■ **CONSIGNE**: Pouvez-vous recopier mot pour mot, dans le texte sur le match, le passage allant de « Il faut presque » jusqu'à « servir Zidane démarqué. » ?

Il faut presque un quart d’heure aux Croates pour sortir la tête de l’eau, mais quand ils le font, à la 60e, Vlaovic est à deux doigts de tirer, repris à l’ultime seconde par Thuram qui l’avait laissé filer. Comme contre l’Italie, Petit fait un match énorme. C’est lui qui lance Henry pour une balle de break à la 62e, mais l’attaquant monégasque fonce, crochète Jarni dans la surface et tire du gauche plutôt que servir Zidane démarqué.

Thuram héroïque, Blanc piégé
Puis Trezeguet remplace un Stéphane Guivarc’h utile mais toujours pas décisif. La paire monégasque est reconstituée en attaque, preuve que Jacquet joue la victoire. Et juste après, c’est l’invraisemblable qui se produit : Thuram avance sur l’aile droite, n’est pas attaqué, appelle Henry, trouve le une-deux, perd le ballon, le reprend dans les pieds de Jarni, et du gauche à l’entrée de la surface il enroule un amour d’intérieur du pied qui contourne Ladic et finit près du second poteau (2-1).

■ **DONNÉES BRUTES**:
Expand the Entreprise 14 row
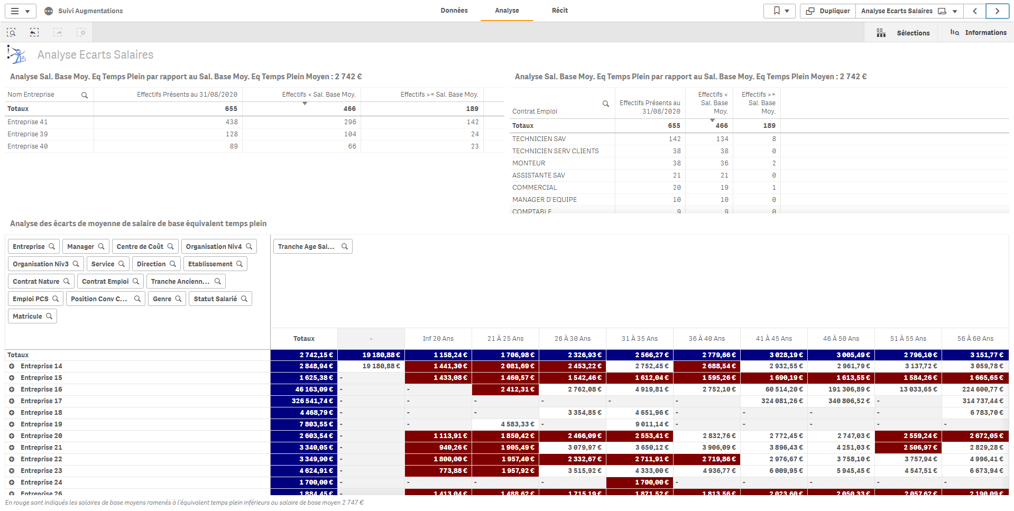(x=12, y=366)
--
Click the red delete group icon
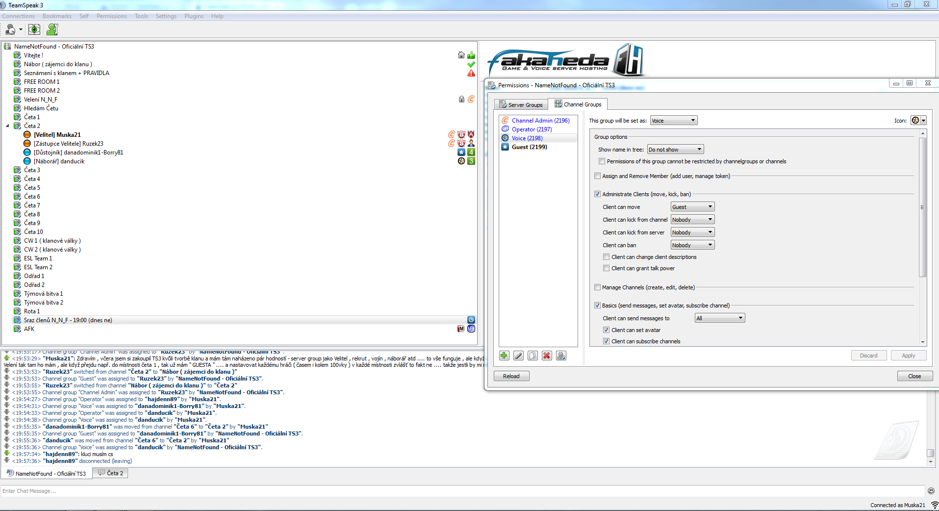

■ **RÉPONSE ATTENDUE**:
Il faut presque un quart d’heure aux Croates pour sortir la tête de l’eau, mais quand ils le font, à la 60e, Vlaovic est à deux doigts de tirer, repris à l’ultime seconde par Thuram qui l’avait laissé filer. Comme contre l’Italie, Petit fait un match énorme. C’est lui qui lance Henry pour une balle de break à la 62e, mais l’attaquant monégasque fonce, crochète Jarni dans la surface et tire du gauche plutôt que servir Zidane démarqué.